• 2022-06-14

    Impressions from the Consensus conference, Austin 2022

    This past weekend I went to the Consensus conference in Austin. I hadn’t been to another, so I can’t easily compare this year with previous years. But here are my impressions, in random order:

    • The show was huge. Supposedly 20,000 in-person attendees. Just walking from one presentation to another at the other end of the conference took a considerable amount of time. And there were other locations distributed all over downtown Austin.

    • Lots and lots of trade show booths with lots of traffic.

    • In spite of “crypto winter”, companies still spent on the trade show booths. (But then, maybe they committed to the expense before the recent price declines)

    • Pretty much all sessions were “talking heads on stage”. They were doing a good job at putting many women on. But only “broadcast from the experts to the (dumb) audience”? This feels out of touch in 2022, and particularly because web3/crypto is all supposed to be giving everyday users agency, and a voice. Why not practice what you promote, Consensus? Not even an official hash tag or back channel.

    • Frances Haugen is impressive.

    • No theme emerged. I figured that there would be one, or a couple, of “hot topics” that everybody talked about and would be excited about. Instead, I didn’t really see anything that I hadn’t heard about for some years.

    • Some of the demos at some of the booths, and some of the related conversations were surprisingly bad. Without naming names, for example, what would you expect if somebody’s booth promises you some kind of “web3 authentication”? What I won’t expect is that the demo consists of clicking on a button labeled “Log in with Google”, and when I voiced surprise, handwaved about something with split keys, without being able to explain, or show, it at all.

    • I really hate it if I ask “what does the product do?”", and the answer is “60,000 people use it”. This kind of response is of course not specific to crypto, but either the sales guy doesn’t actually know what the product does – which happens surprisingly often – or simply doesn’t care at all the somebody asked a question. Why are you going to trade shows again?

    • The refrain “it’s early days for crypto” is getting a bit old. Yes, other industries have been around for longer, but one should be able to see a few compelling, deployed solutions for real-world problems that are touching the real world outside of crypto. Many of those that I heard people pitch were often some major distance away from being realistic. For example, if somebody pitches tokenizing real estate, I would expect them to talk about the value proposition for, say, realtors, how they are reaching them and converting them, or how there is a new title insurance company based on blockchain that is growing very rapidly because it can provide better title insurance at much lower cost.
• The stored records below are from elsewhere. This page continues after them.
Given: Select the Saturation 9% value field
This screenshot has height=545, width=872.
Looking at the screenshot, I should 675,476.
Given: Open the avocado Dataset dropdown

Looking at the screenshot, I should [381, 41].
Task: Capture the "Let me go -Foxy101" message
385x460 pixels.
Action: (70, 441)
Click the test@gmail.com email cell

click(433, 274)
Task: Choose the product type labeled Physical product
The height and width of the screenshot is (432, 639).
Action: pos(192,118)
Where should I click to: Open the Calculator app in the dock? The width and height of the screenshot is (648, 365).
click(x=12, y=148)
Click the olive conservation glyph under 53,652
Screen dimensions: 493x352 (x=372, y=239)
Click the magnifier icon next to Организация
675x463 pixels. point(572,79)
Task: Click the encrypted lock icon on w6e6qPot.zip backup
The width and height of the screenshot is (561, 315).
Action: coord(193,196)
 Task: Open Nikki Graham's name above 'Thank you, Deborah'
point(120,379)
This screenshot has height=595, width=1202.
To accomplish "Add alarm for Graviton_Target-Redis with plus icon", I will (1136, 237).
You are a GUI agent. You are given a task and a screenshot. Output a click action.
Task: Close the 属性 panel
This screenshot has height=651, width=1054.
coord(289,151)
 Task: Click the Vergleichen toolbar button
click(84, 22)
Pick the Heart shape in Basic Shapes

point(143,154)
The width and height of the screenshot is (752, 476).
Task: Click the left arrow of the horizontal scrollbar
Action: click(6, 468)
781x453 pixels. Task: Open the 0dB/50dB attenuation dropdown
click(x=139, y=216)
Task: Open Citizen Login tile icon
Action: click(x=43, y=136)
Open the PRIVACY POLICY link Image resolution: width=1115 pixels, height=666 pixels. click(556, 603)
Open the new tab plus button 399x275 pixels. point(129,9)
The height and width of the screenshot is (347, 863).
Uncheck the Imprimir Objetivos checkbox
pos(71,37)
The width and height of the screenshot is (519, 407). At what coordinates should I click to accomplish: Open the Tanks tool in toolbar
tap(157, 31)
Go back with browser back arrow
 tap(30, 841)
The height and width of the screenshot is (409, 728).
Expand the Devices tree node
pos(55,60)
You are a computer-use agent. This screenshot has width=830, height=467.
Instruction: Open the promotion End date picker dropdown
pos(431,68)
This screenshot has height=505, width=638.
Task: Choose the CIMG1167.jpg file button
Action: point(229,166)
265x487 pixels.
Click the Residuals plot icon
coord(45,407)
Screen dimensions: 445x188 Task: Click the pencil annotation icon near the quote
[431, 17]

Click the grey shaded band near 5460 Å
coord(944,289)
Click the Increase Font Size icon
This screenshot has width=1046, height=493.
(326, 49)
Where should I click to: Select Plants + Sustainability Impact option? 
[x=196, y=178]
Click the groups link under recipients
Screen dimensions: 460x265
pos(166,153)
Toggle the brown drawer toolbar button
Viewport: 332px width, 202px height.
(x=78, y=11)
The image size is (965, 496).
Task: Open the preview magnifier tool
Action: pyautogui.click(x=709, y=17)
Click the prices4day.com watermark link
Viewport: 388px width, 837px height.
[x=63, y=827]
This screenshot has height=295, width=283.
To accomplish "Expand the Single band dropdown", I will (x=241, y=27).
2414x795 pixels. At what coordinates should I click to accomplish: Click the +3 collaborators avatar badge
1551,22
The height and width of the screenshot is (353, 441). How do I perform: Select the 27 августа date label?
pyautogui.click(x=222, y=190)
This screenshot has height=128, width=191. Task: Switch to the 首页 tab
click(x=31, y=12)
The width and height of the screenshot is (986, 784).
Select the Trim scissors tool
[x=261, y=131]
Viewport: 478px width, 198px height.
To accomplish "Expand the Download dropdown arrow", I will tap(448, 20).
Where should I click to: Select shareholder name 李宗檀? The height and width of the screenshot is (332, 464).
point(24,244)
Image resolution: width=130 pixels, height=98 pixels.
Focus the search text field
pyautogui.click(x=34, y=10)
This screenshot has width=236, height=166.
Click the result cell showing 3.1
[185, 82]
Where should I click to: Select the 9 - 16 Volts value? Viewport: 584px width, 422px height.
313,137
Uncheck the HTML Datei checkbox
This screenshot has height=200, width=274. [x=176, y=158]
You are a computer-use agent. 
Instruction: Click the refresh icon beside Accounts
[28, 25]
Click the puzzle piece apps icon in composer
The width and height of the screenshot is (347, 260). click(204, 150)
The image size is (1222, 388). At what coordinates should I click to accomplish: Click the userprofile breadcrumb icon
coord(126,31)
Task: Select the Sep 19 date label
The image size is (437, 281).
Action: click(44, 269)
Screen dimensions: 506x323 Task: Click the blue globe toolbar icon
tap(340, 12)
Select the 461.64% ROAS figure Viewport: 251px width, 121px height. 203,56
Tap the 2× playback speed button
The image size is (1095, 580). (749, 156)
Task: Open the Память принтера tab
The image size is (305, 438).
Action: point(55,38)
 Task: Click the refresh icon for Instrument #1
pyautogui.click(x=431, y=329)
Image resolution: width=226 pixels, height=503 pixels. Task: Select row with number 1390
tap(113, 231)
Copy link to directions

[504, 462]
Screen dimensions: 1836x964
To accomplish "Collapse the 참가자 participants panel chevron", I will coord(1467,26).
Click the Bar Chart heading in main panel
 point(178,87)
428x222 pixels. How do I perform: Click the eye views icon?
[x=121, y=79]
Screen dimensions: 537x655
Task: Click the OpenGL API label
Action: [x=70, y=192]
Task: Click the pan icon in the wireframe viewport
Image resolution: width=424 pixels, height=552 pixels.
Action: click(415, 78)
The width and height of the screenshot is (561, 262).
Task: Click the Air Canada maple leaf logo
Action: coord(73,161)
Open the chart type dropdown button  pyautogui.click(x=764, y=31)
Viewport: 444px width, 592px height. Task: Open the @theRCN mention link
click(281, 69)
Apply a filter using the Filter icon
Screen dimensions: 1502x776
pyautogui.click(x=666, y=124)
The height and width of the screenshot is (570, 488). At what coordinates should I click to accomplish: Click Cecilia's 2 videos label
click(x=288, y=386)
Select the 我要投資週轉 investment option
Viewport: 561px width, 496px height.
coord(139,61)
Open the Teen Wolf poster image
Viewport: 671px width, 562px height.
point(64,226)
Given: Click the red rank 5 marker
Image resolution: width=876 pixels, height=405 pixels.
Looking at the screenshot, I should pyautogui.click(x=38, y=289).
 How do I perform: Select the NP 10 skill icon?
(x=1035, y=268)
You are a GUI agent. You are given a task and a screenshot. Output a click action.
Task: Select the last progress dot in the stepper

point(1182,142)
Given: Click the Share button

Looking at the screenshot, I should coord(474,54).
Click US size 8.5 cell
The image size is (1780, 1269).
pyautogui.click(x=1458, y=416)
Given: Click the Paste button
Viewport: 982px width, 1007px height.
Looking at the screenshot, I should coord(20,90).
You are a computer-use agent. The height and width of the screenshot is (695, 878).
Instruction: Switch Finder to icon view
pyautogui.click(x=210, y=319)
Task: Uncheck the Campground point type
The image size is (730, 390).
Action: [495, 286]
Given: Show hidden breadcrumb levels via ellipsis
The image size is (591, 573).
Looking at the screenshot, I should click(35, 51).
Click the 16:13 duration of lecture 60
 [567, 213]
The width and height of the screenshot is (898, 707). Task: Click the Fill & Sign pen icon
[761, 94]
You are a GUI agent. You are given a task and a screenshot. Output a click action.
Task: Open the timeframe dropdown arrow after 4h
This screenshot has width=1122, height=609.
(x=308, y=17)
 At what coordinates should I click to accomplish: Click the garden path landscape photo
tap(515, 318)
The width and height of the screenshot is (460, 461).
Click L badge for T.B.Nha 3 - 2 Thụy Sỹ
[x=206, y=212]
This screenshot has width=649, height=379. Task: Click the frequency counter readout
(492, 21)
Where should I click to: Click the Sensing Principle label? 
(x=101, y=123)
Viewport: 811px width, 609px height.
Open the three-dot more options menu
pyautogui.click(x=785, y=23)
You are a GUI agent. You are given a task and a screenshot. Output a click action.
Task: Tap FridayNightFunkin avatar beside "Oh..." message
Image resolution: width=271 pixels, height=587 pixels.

Things like that. But no such conversation could be heard – well, at least not by me – and that indicates to me that the people pitching this haven’t really really encountered the market yet.

    • An anonymous crypto whale/investor – I think – who I chatted with over breakfast so much confirmed this: he basically complained that so many pitches he’s getting are on subjects that the entrepreneurs basically know nothing about. So real domain knowledge is missing for too many projects. (Which would explain many things, including why so many promising projects have run out of steam when it is time to actually deliver on the lofty vision),

    • The crypto “market” still seems to mostly consist of a bunch of relatively young people who have found a cool new technology, and are all in, but haven’t either felt the need to, nor have been successful at applying it to the real world. I guess billions of dollars of money flowing in crypto coins allowed them to ignore this so far. I wonder whether this attitude can last in this “crypto winter”.

    • But this is also a great opportunity. While 90% of what has been pitched in web3/crypto is probably crap and/or fraudulent (your number may be lower, or higher), it is not 100% and some things are truly intriguing. My personal favorites are DAOs, which have turned into this incredible laboratory for governance innovations. Given that we still vote – e.g. in the US – in largely the same way as hundreds of years ago, innovation in democratic governance has been glacial. All of a sudden we have groups that apply liquid democracy, and quadratic voting, and weigh votes by contributions, and lots of other ideas. It’s like somebody turned on the water in the desert, and instead of governance being all the same sand as always, there are now flowers of a 1000 different kinds that you have never seen before, blooming all over. (Of course many of those will not survive, as we don’t know how to do governance differently, but the innovation is inspiring.)

    In personal view, the potential of crypto technologies is largely all about governance. The monetary uses should be considered a side effect of new forms of governance, not the other way around. Of course, almost nobody – technologist or not – has many thoughts on novel, better forms governance, because we have so been trained into believing that “western style democracy” cannot be improved on. Clearly, that is not true, and there are tons of spaces that need better governance than we have – my favorite pet peeve is the rules about the trees on my street – so all innovations in governance are welcome. If we could govern those trees better, perhaps we could also have a street fund to pay for their maintenance – which would be a great example for a local wallet with a “multisig”. Certainly it convinces me much more than some of the examples that I heard about at Consensus.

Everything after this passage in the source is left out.